▶ RECORDS FOR THIS EXERCISE:

|---|

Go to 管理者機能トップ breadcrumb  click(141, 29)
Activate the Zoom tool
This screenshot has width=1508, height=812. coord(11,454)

|---|

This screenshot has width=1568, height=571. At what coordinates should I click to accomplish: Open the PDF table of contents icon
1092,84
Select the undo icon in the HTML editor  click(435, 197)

|---|

▶ WHAT IS REQUIRED: Only the lines above starting at the line that holds "This screenshot has width=1568, height=571." and ending at the line that holds "Select the undo" are to be repeated, exactly and in full.

▶ RESPONSE:
This screenshot has width=1568, height=571. At what coordinates should I click to accomplish: Open the PDF table of contents icon
1092,84
Select the undo icon in the HTML editor  click(435, 197)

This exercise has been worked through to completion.